On Fri, 12 Apr 2019 13:44:07 +0800
Wei Yang <richardw.yang@linux.intel.com> wrote:

> On Tue, Apr 09, 2019 at 04:54:15PM +0200, Igor Mammedov wrote:
> >> 
> >> Let's see a normal hotplug case first. 
> >> 
> >>     I did one test to see the how a guest with hot-plug cpu migrate to
> >>     destination.  It looks the migration fails if I just do hot-plug at
> >>     source. So I have to do hot-plug both at source and at destination. This
> >>     will expand the table_mr both at source and destination.
> >> 
> >> Then let's see the effect of hotplug more devices to exceed original padded
> >> size. There are two cases, before re-sizable MemoryRegion and after.
> >> 
> >> 1) Before re-sizable MemoryRegion introduced
> >> 
> >>     Before re-sizable MemoryRegion introduced, we just pad table_mr to 4K. And
> >>     this size never gets bigger, if I am right. To be accurate, the table_blob
> >>     would grow to next padded size if we hot-add more cpus/pci bridge, but we
> >>     just copy the original size of MemoryRegion. Even without migration, the
> >>     ACPI table is corrupted when we expand to next padded size.
> >>     
> >>     Is my understanding correct here?
> >> 
> >> 2) After re-sizable MemoryRegion introduced
> >> 
> >>     This time both tabl_blob and MemoryRegion grows when it expand to next
> >>     padded size. Since we need to hot-add device at both side, ACPI table
> >>     grows at the same pace.
> >> 
> >>     Every thing looks good, until one of it exceed the resizable
> >>     MemoryRegion's max size. (Not sure this is possible in reality, while
> >>     possible in theory). Actually, this looks like case 1) when resizable
> >>     MemoryRegion is not introduced. The too big ACPI table get corrupted.
> >> 
> >> So if my understanding is correct, the procedure you mentioned "expand from
> >> initial padded size to next padded size" only applies to two different max
> >> size resizable MemoryRegion. For other cases, the procedure corrupt the ACPI
> >> table itself.
> >> 
> >> Then when we look at
> >> 
> >>     commit 07fb61760cdea7c3f1b9c897513986945bca8e89
> >>     Author: Paolo Bonzini <pbonzini@redhat.com>
> >>     Date:   Mon Jul 28 17:34:15 2014 +0200
> >>     
> >>         pc: hack for migration compatibility from QEMU 2.0
> >>     
> >> This fix ACPI migration issue before resizable MemoryRegion is
> >> introduced(introduced in 2015-01-08). This looks expand to next padded size
> >> always corrupt ACPI table at that time. And it make me think expand to next
> >> padded size is not the procedure we should do?
> >> 
> >> And my colleague Wei Wang(in cc) mentioned, to make migration succeed, the
> >> MemoryRegion has to be the same size at both side. So I guess the problem
> >> doesn't lie in hotplug but in "main table" size difference.  
> >
> >It's true only for pre-resizable MemoryRegion QEMU versions,
> >after that size doesn't affect migration anymore.
> >
> >  
> >> For example, we have two version of Qemu: v1 and v2. Their "main table" size
> >> is:
> >> 
> >>     v1: 3990
> >>     v2: 4020
> >> 
> >> At this point, their ACPI table all padded to 4k, which is the same.
> >> 
> >> Then we create a machine with 1 more vcpu by these two versions. This will
> >> expand the table to:
> >> 
> >>     v1: 4095
> >>     v2: 4125
> >> 
> >> After padding, v1's ACPI table size is still 4k but v2's is 8k. Now the
> >> migration is broken.
> >> 
> >> If this analysis is correct, the relationship between migration failure and
> >> ACPI table is "the change of ACPI table size". Any size change of any  
> >you should make distinction between used_length and max_length here.

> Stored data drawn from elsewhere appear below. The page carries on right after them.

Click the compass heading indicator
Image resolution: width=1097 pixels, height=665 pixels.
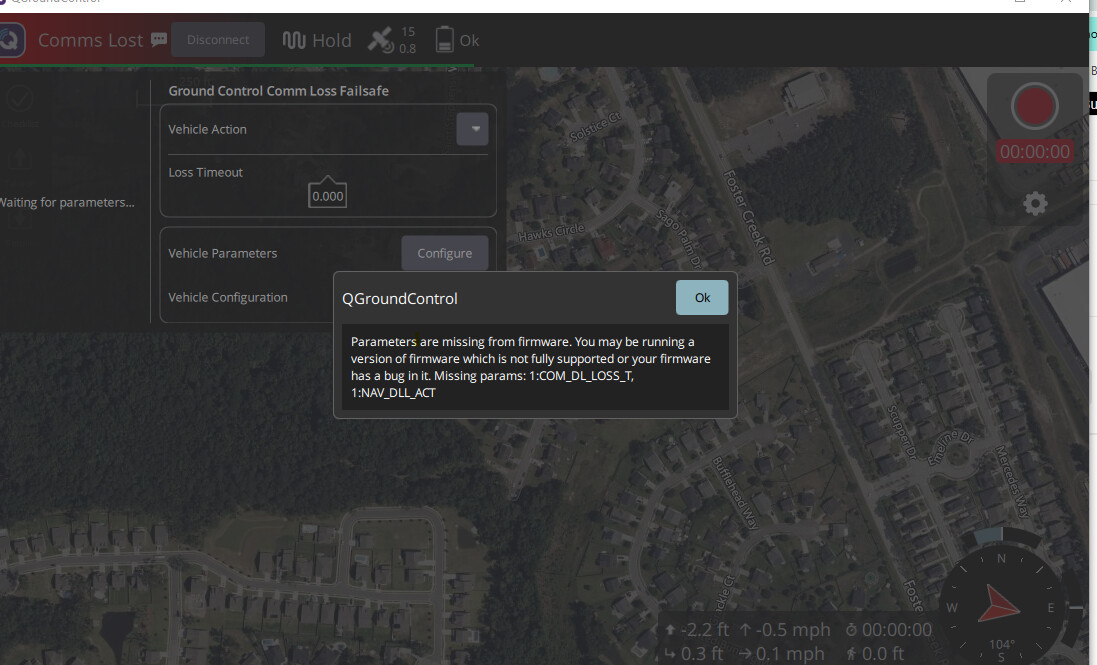click(1001, 604)
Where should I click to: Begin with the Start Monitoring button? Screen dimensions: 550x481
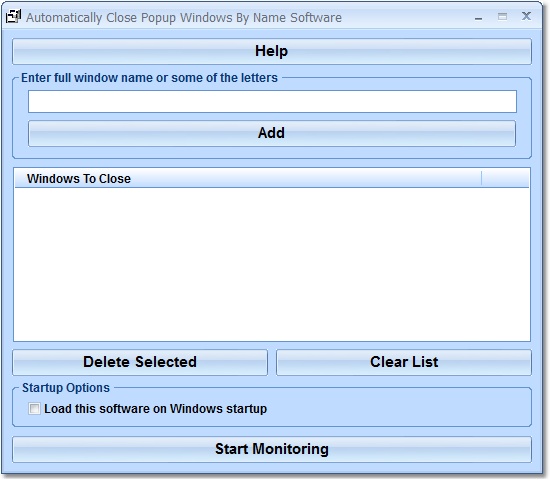click(272, 449)
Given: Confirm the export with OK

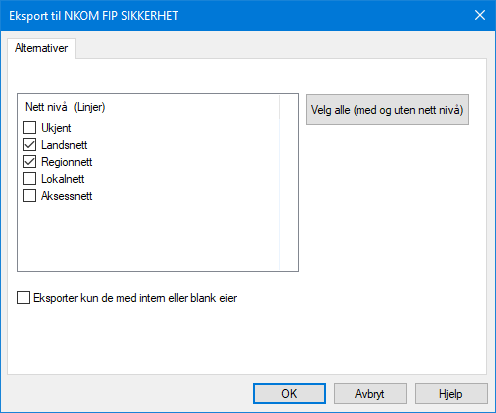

> >Migration puts on wire used_length and that's what matter for keeping migration
> >working.
> >  
> >> ACPI table would break migration. While of course, since we pad the table,
> >> only some combinations of tables would result in a visible real size change in
> >> MemoryRegion.
> >> 
> >> Then the principle for future ACPI development is to keep all ACPI table size
> >> unchanged.  
> >once again it applies only for QEMU (versions < 2.1) and that was
> >the problem (i.e. there always would be configurations that would create
> >differently sized tables regardless of arbitrary size we would preallocate)
> >resizable MemoryRegions solved.
> >   
> >> Now let's back to mcfg table. As the comment mentioned, guest could
> >> enable/disable MCFG, so the code here reserve table no matter it is enabled or
> >> not. This behavior ensures ACPI table size not changed. So do we need to find
> >> the machine type as you suggested before?  
> >We should be able to drop mcgf 'padding' hack since machine version
> >which was introduced in the QEMU version that introduced resizable MemoryRegion
> >as well.
> >
> >I'll send a patch to address that  
> 
> Hi, Igor,
> 
> We have found the qemu version 2.1 which is with resizable MemoryRegion
> enabled and q35 will stop support version before 2.3. The concern about ACPI
> mcfg table breaking live migration is solved, right?
> 
> If so, I would prepare mcfg refactor patch based on your cleanup.
yes, just base your patches on top of
 "[PATCH for-4.1] q35: acpi: do not create dummy MCFG  table"